Hazel_AngelstarAdministratorFMA UK Staff4 years ago

Not aware of this being provided by NHS Scotland but will definitely have a look and see what it's saying.

phlebo1234 years ago

Sorry to hear that the body reprogramming booklet made you feel very down. However I have downloaded it and read it, and it makes perfect sense to me. With chronic conditions it is important to accept your limitations and learn to pace yourself. I have slowly adapted my lifestyle over the last 14 years to adjust to these guidelines. My motto is "little and often" , never overdoing things! There is similar information on another website called The Pain Toolkit, which you may find helpful to read. Xx

Julesubu4 years ago

I attended a course locally based on it and didn't find it that helpful. The only messages they really instilled was changing activity every 20 mins, not possible if you still work. Pacing self which I did anyway. The main thing seemed to be that analgesic drugs don't help but I disagree. A lot of us have other issues with our fms, I get migraines and IBS and have a lot of Osteoarthritis. If I didn't take painkillers and other meds I couldn't function.
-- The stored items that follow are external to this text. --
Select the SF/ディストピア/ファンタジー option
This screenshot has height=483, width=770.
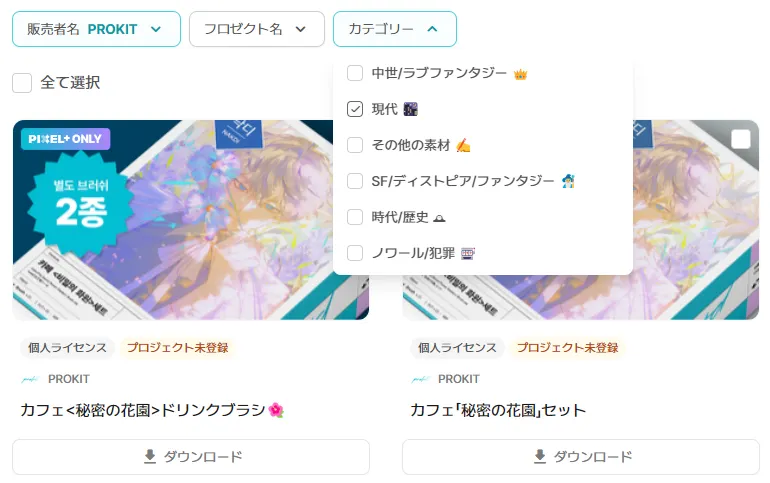click(462, 181)
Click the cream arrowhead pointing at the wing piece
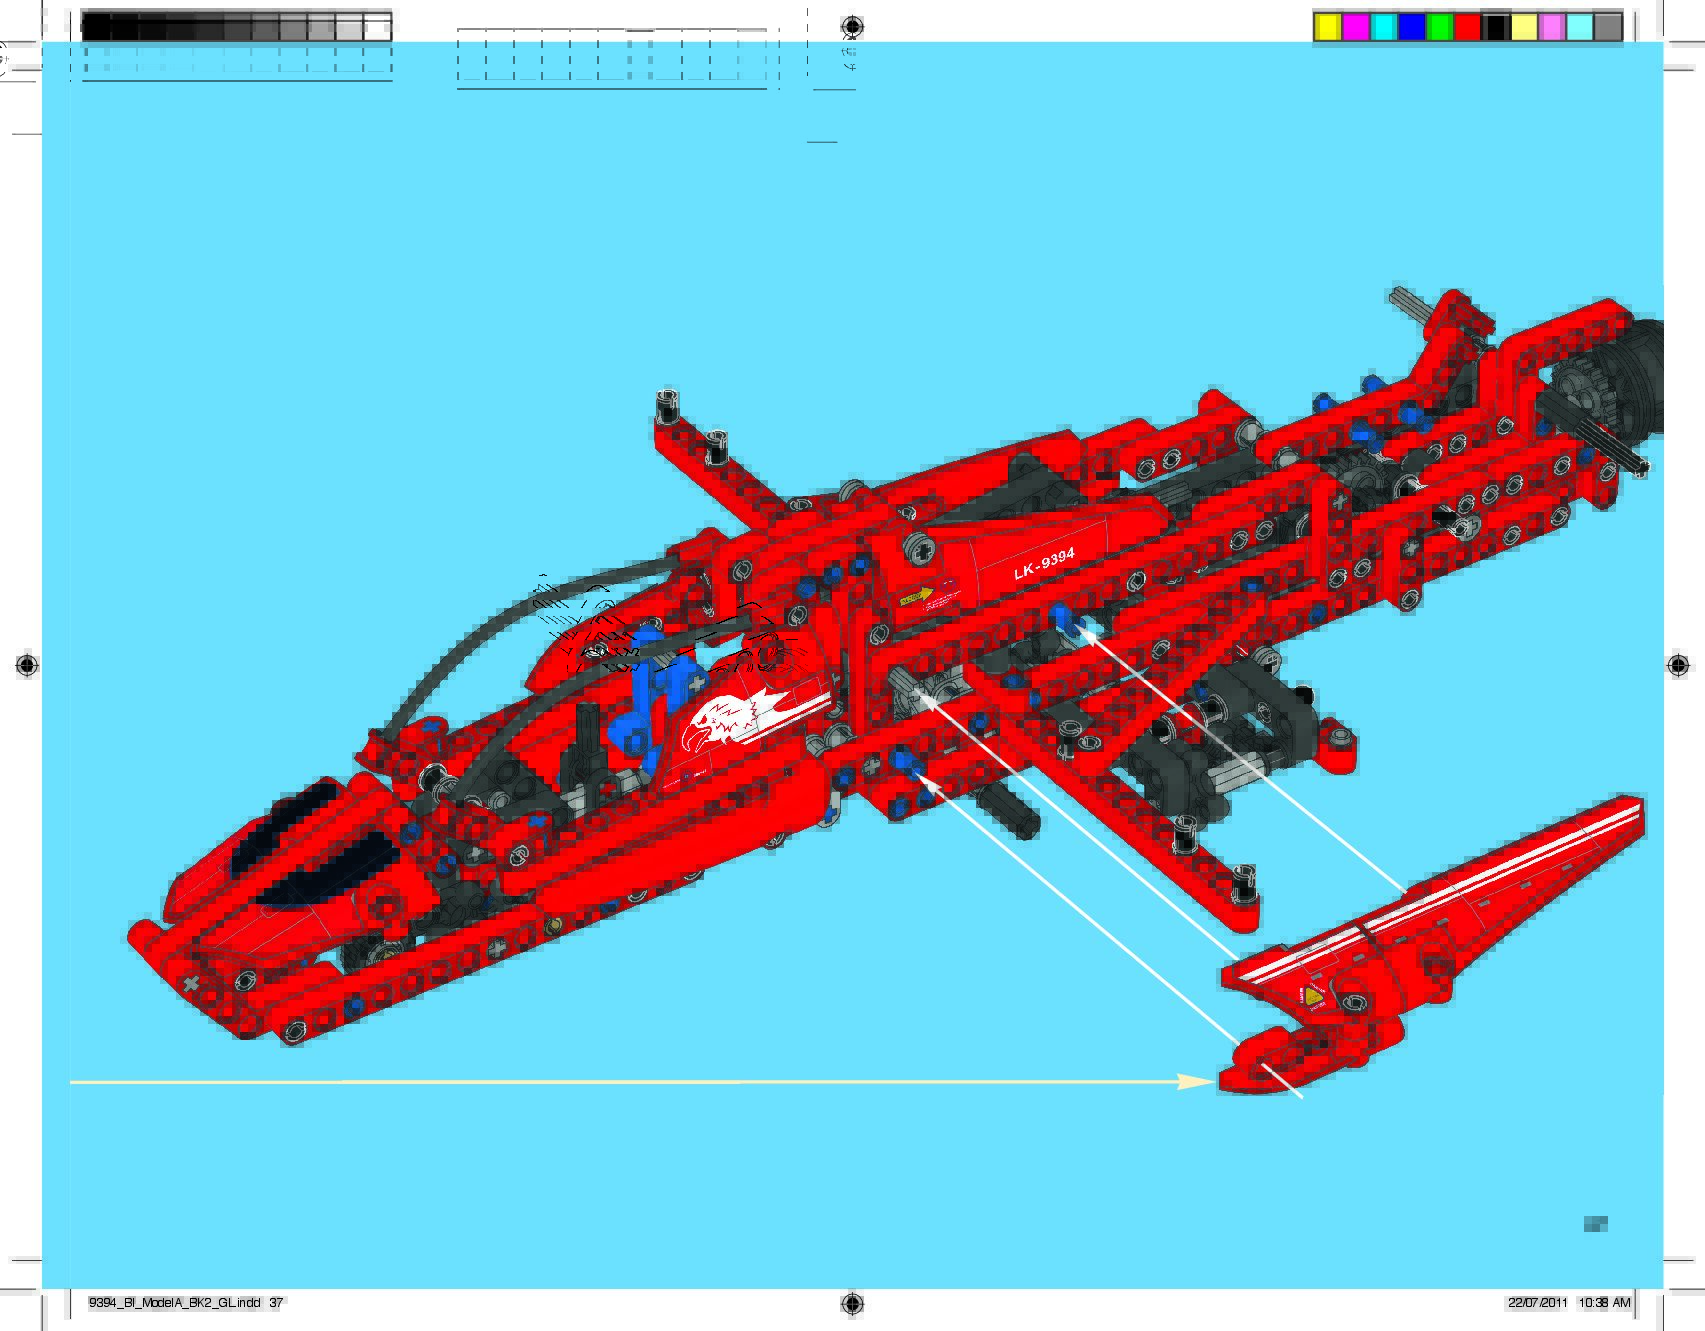1705x1331 pixels. point(1196,1082)
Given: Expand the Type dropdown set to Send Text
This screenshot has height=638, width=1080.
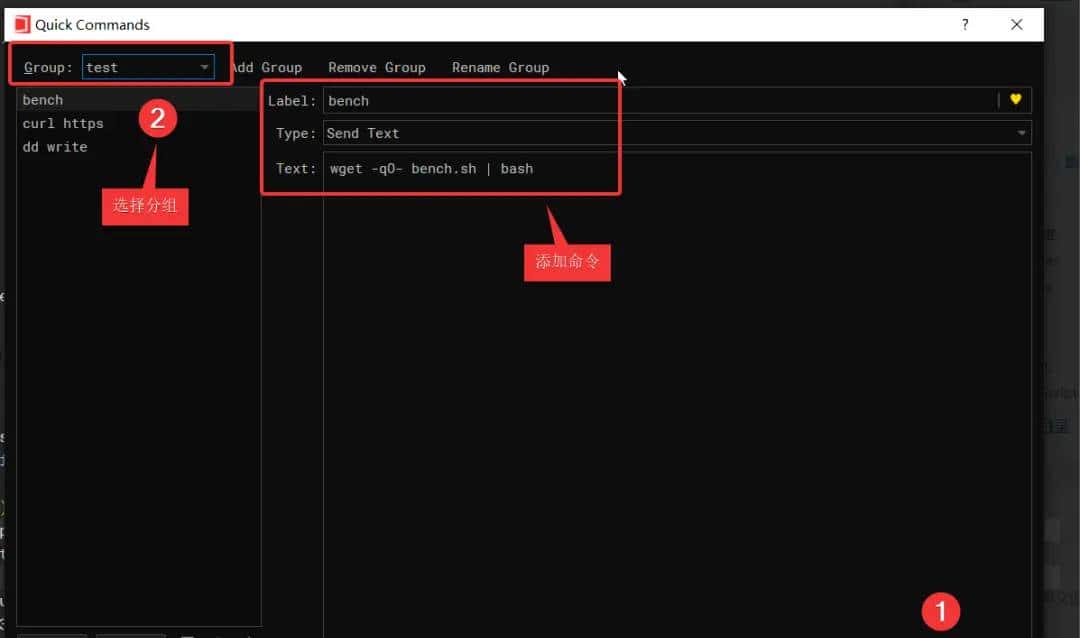Looking at the screenshot, I should click(x=676, y=133).
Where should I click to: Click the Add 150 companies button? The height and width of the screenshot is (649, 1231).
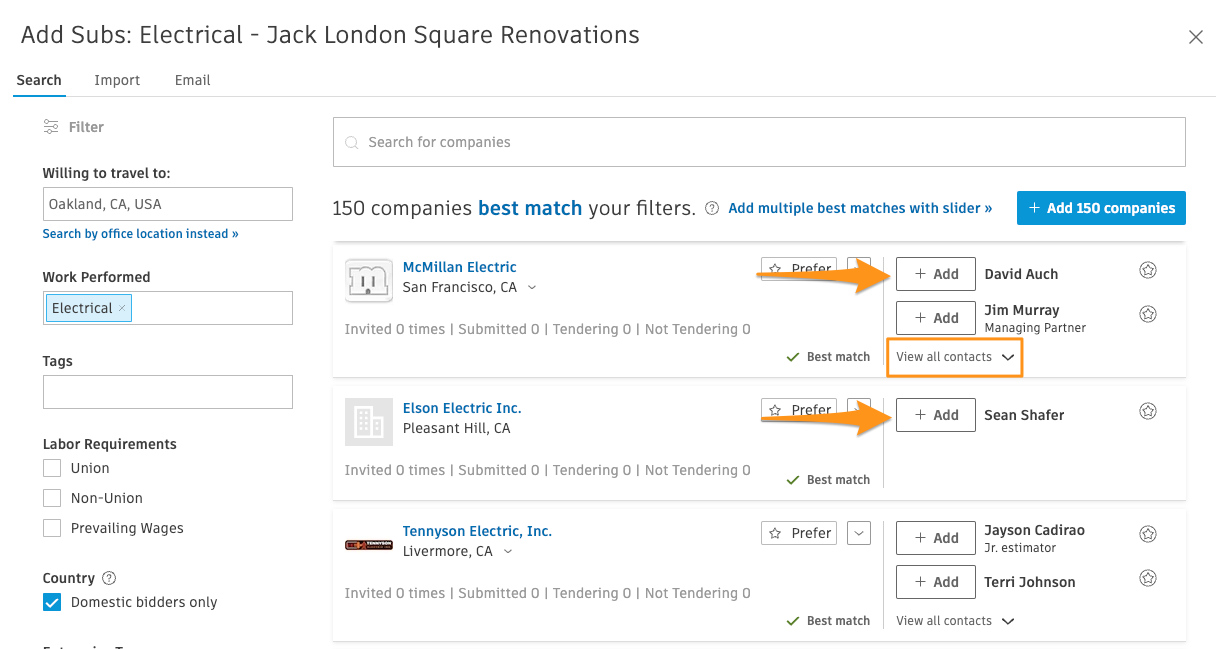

It was apparant from the group that everyone is different, some get more pain others fatigue.

While CBT can be useful for things I have not found any help from it.

If group is available could be useful to find new friends locally who understand your plight.

Each to their own and others may find it very helpful, it's only my experience of it.

redmaple-54 years ago

I liked the article and recommendations. You need to show fibromyalgia who is the boss!! I find keeping a diary of symptoms really helpful. 😀

Catsnoop4 years ago

I went to a specialist years ago that reprogrammed my body. I worked so well but I had to travel 2 hours to get to the appointment and it was so expensive I couldn't keep it up.